• [OBJETIVO 1]
Reproduza fielmente o trecho da reportagem sobre a extração de lítio no Salar del Hombre Muerto que começa em "Essa reportagem no" e segue até "sumiu da área.".
• [OBJETIVO 2]
Dê continuidade à reportagem sobre a extração de lítio no Salar del Hombre Muerto, partindo do ponto em que ela termina.

• [TEXTO DE ORIGEM]
Alfredo Morales vive entre o frio implacável e o sol forte, que pairam sobre Antofagasta de la Sierra, pequena cidade no altiplano da província de Catamarca, no norte da Argentina. Aos 55 anos, o ativista da Atacameños del Altiplano, organização indígena local, dirige seu caminhão até o Salar del Hombre Muerto, nas proximidades.
Lá, Morales nos mostra as consequências de mais de 25 anos de extração de lítio nas mãos da Livent, mineradora hoje conhecida como Arcadium Lithium: o esgotamento hídrico do rio Trapiche e o desaparecimento do ecossistema próximo.
Uma equipe da rede jornalística Ruido percorreu com Morales esse deserto de sal cercado por altas montanhas e vulcões. O único som que quebrava o silêncio da paisagem era o dos caminhões que iam e voltavam dos locais de extração de lítio. É nesse lugar que, desde 1997, opera o projeto Fênix, da Arcadium, a mais antiga mina de lítio da Argentina.
Essa reportagem no Salar del Hombre Muerto faz parte de uma investigação coordenada pelo Centro Latinoamericano de Investigación Periodística (El Clip) em parceria com Dialogue Earth, Nómadas da Bolívia, CIPER do Chile e mestrandos da Universidade Columbia, em Nova York.
À medida que os projetos de lítio se multiplicam pela Argentina impulsionados pelo aumento da demanda global, os impactos deixados pela atividade se tornam cada vez mais profundos. Manchas escuras de vegetação morta são o primeiro sinal preocupante em uma planície seca, onde, há poucos anos, corria o rio Trapiche. Esse antigo curso d’água se estendia por sete quilômetros, criando um ecossistema de pastagens e animais como vicunhas, pumas, gatos andinos e três espécies de flamingos — uma biodiversidade que sumiu da área.

• [MATERIAL FORNECIDO]
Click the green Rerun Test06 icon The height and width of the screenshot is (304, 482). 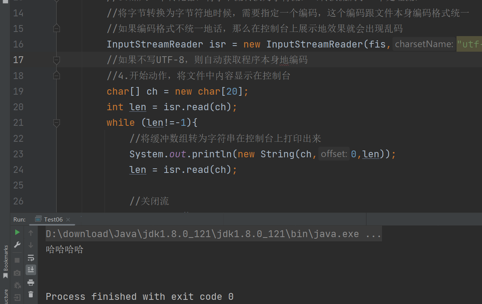click(17, 232)
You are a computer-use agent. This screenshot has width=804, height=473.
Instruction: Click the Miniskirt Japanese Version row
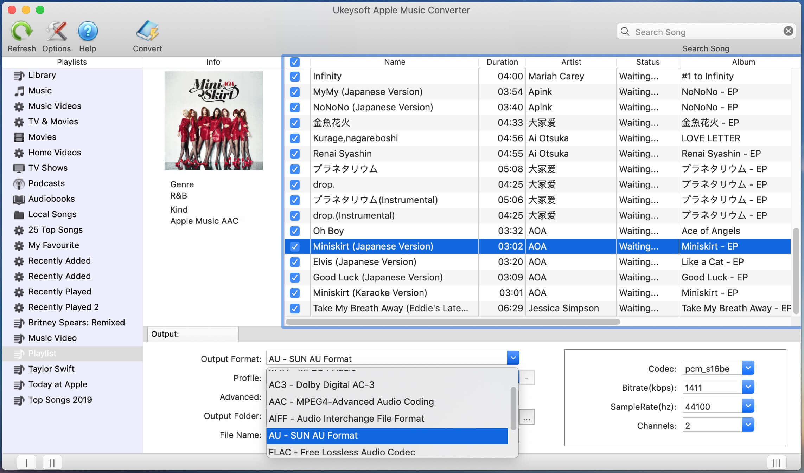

• [RESPOSTA 1]
Essa reportagem no Salar del Hombre Muerto faz parte de uma investigação coordenada pelo Centro Latinoamericano de Investigación Periodística (El Clip) em parceria com Dialogue Earth, Nómadas da Bolívia, CIPER do Chile e mestrandos da Universidade Columbia, em Nova York.
À medida que os projetos de lítio se multiplicam pela Argentina impulsionados pelo aumento da demanda global, os impactos deixados pela atividade se tornam cada vez mais profundos. Manchas escuras de vegetação morta são o primeiro sinal preocupante em uma planície seca, onde, há poucos anos, corria o rio Trapiche. Esse antigo curso d’água se estendia por sete quilômetros, criando um ecossistema de pastagens e animais como vicunhas, pumas, gatos andinos e três espécies de flamingos — uma biodiversidade que sumiu da área.

• [RESPOSTA 2]
Juntamente com a Bolívia e o Chile, a Argentina faz parte do chamado Triângulo do Lítio, área que abriga 53% das reservas globais de lítio. Embora a maioria dos projetos de exploração do mineral ainda esteja em fase de pré-exploração na região, os danos ambientais causados por aqueles que já extraem lítio são bastante visíveis.
Na Argentina, as margens do rio Trapiche foram as mais afetadas. No Chile, pesquisadores registraram um afundamento de até dois centímetros em certas áreas do Salar do Atacama nos últimos anos devido ao esgotamento das águas subterrâneas — fenômeno impulsionado pela extração do mineral, que consome muitos recursos hídricos.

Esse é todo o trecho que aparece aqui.